A breakdown of the poll, conducted from March 1 to 3, shows most opposition voters believe that robocalls definitely changed the outcome of the last federal ballot, a view shared by just 17 per cent of Conservative voters.
The survey also suggests almost two thirds of Canadians, or 64 per cent of those polled, think the Guelph occurrence is "probably" or "definitely" one of many that took place and where robocalls were a method used widely in the last federal campaign.
As well, 80 per cent of Canadians who voted for the Green Party, 78 per cent for the New Democratic Party, and 77 per cent for both the Liberal Party and the Bloc Québécois believe the robocalls extend beyond Guelph. Only 47 per cent of Conservative Party voters stated they believed the calls are an isolated incident.
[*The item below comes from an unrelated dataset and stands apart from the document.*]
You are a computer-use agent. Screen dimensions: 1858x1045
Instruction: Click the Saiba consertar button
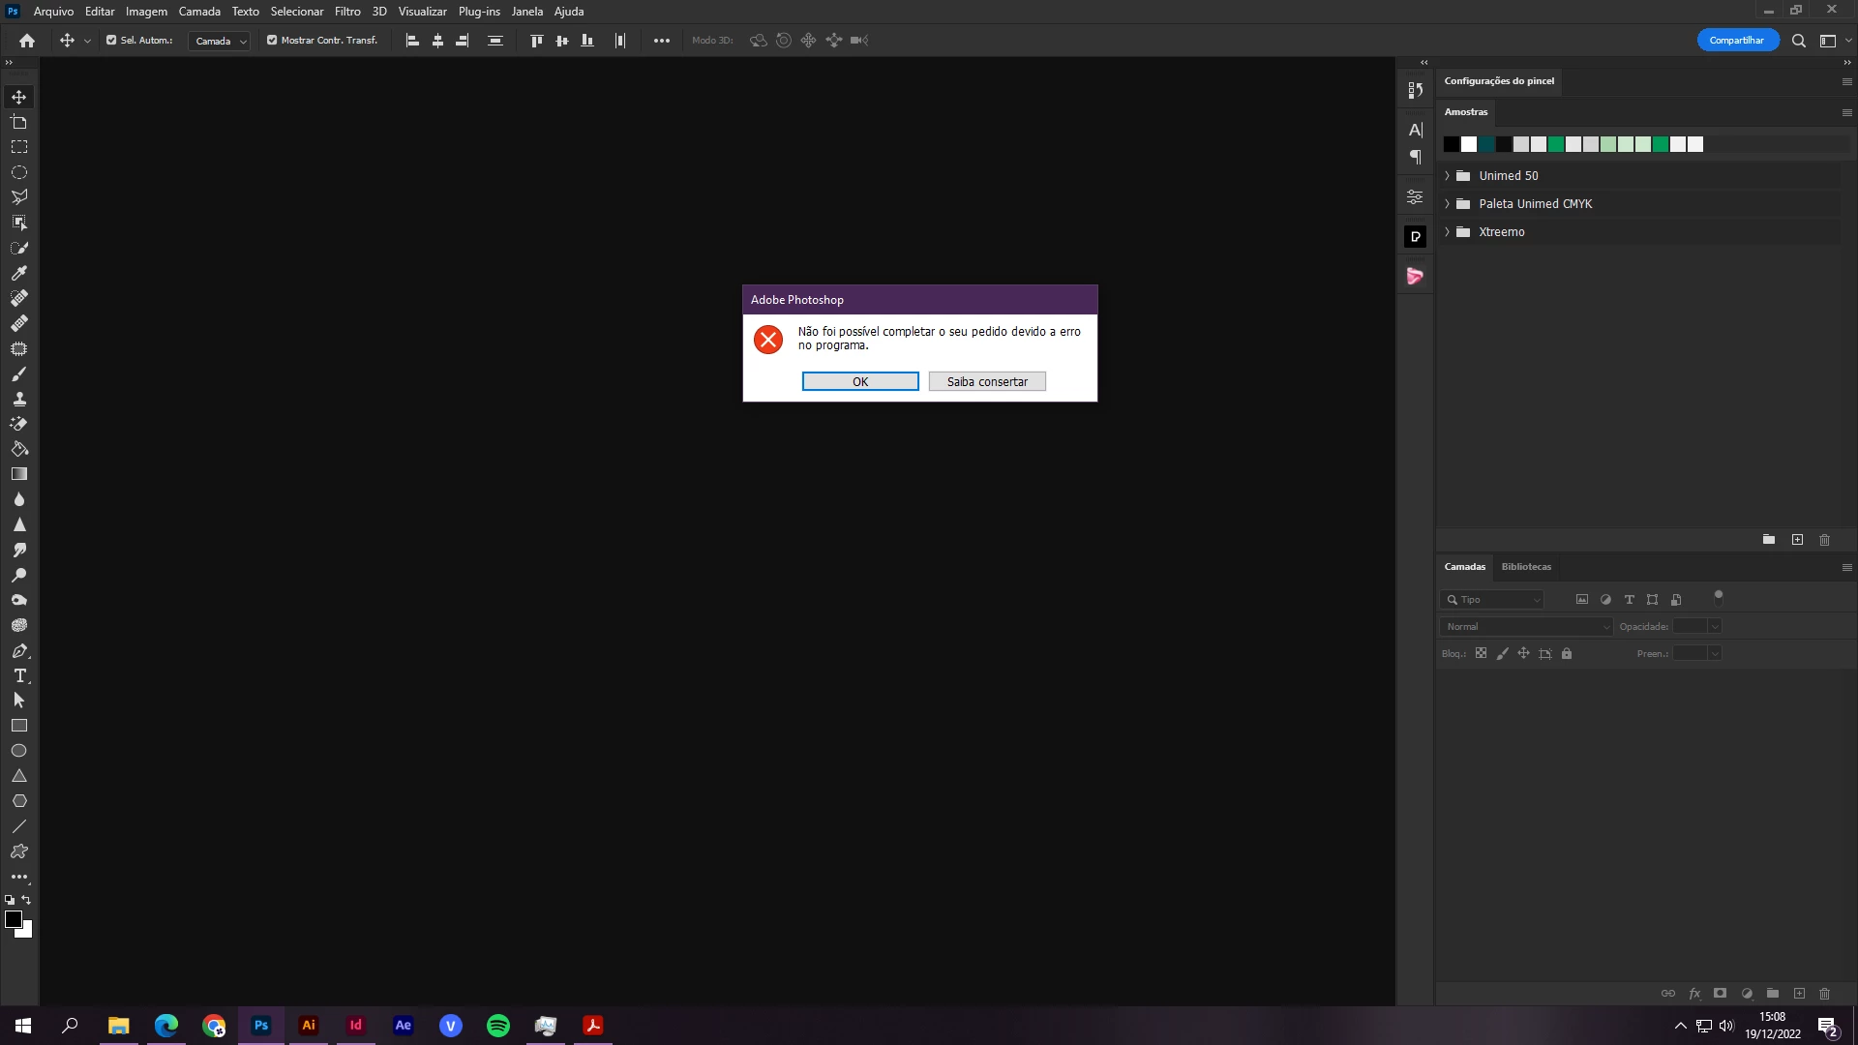point(986,381)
Respondents were also asked which of the five major federal parties are likely to provide false and misleading information to voters through telephone calls with pre-recorded messages.
Only a third of respondents, or 32 per cent, think the Green Party and 33 per cent the New Democratic Party are "very likely" or "moderately likely" to rely on this tactic. In Quebec, 32 per cent of respondents think the Bloc Québécois is likely to use robocalls with misleading information.
A majority of Canadians, however, believe the Liberal Party and the Conservative Party are most likely to provide false and misleading information to voters through telephone calls. The Liberal Party chalked up 55 per cent on this question, while the Conservative Party came in at 63 per cent. Indeed, two-in-five Canadians, or 39 per cent, think the Tories are "very likely" to rely on this tactic.
Another question put to respondents is that of holding by-elections in affected ridings. At least three-in-five Canadians who voted for any of the four opposition parties currently want to hold by-elections in the ridings that were subjected to misleading robocalls. Only 31 per cent of Tory voters concur.
The survey also shows half of respondents say they have followed stories related to robocalls made during the last federal election campaign "very closely" or "moderately closely."
Angus Reid Public Opinion conducted the online survey among 1,001 randomly selected Canadian adults. The margin of error is 3.1 per cent, 19 times out of 20.